Dresden
2009, l'année ECM... Pour ses 40 ans, le label de Manfred Eicher aura décidément joué de toutes les alchimies, entre les brouillards nimbés d'Arve Henriksen, l'intensité minimaliste de Mark Turner et de son Trio Fly, ou encore l'incandescence coltranienne de Steve Kuhn. Il manquait au tableau la tornade et les soleils de Jan Garbarek.
Comment ça, Garbarek, diront certains ? Il est toujours là, le Norvégien neurasthénique, le Boulez des fjords, le cérébral frigorifiant labellisé "jazz européen", cet affreux gros mot qui signale trop souvent ces infernales contrées où sous couvert de free distordu et de droit à la dissonance on a décrété la mort du swing et l'avènement du chiant ? Eh bien il va falloir réviser sa copie, apparemment, car avec "Dresden", ce double CD live enregistré il y a deux ans à Dresde, en Allemagne, Jan Garbarek est au contraire stupéfiant de vitalité comme si, sur scène, la statue du Commandeur laissait place à un musicien étonnamment accessible avec ses climats ensorcelants, ses mélodies lyriques et surtout une énergie phénoménale.
Cette énergie, c'est peut-être Manu Katché qui en est le fil conducteur, tellement il groove aux tambours...C'est la fontaine de jouvence de Garbarek, Manu Katché, tandis qu'aux claviers, Rainer Bruninnghaus, le complice de toujours, apporte les mille et une couleurs de quelques solos d'anthologie. Et puis il y a bien sûr le son du sax, tellement singulier. Pulsation du soprano, en mode indien, sur la transe hypnotique de "Paper Nut", le thème de départ de l'album... Puissance du ténor, dés le morceau suivant, "The Tall Tear Trees", avec en contrepoint la douceur méditative du 3ème titre, "Heitor"...

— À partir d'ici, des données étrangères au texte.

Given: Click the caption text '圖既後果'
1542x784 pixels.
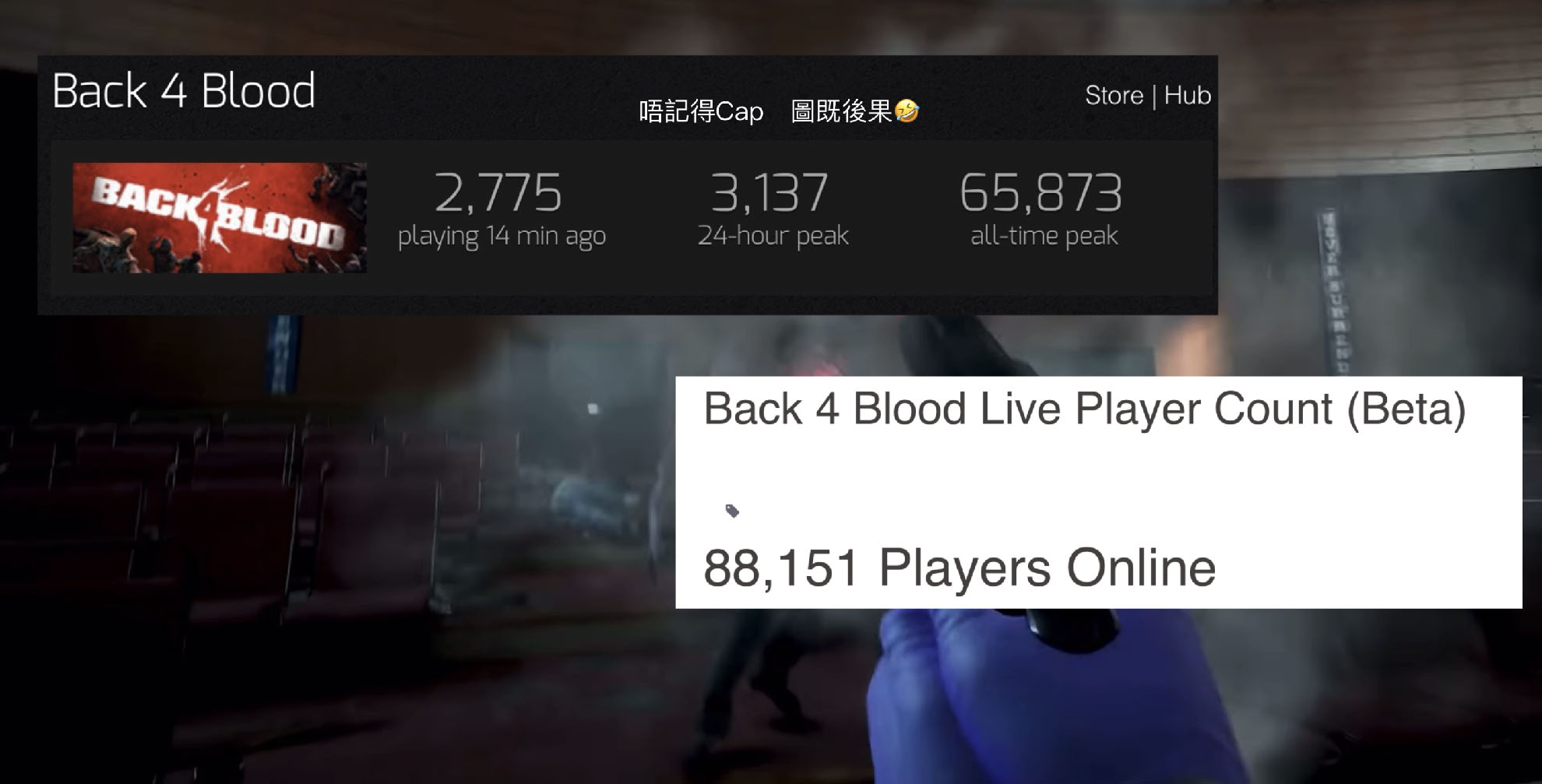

Complété par Yuri Daniel à la basse, le quartet n'a plus dés lors qu'à se lâcher, sans ceinture de sécurité, sur le chef d'oeuvre de Milton Nascimento, "Milagre Dos Peixes", dans une version moins tropicale, certes, que celle des frères Belmondo, mais quel envoûtement harmonique, au final ! Le 2ème CD est encore plus limpide. "There were Swallows", "Fugl"... On plane au-dessus des nuages, jusqu' à l'ultime et orageux "Voy Cantando"... Il fallait donc l'entendre en live, Jan Garbarek, pour qu'il fende la glace et que sa musique rencontre enfin la volupté.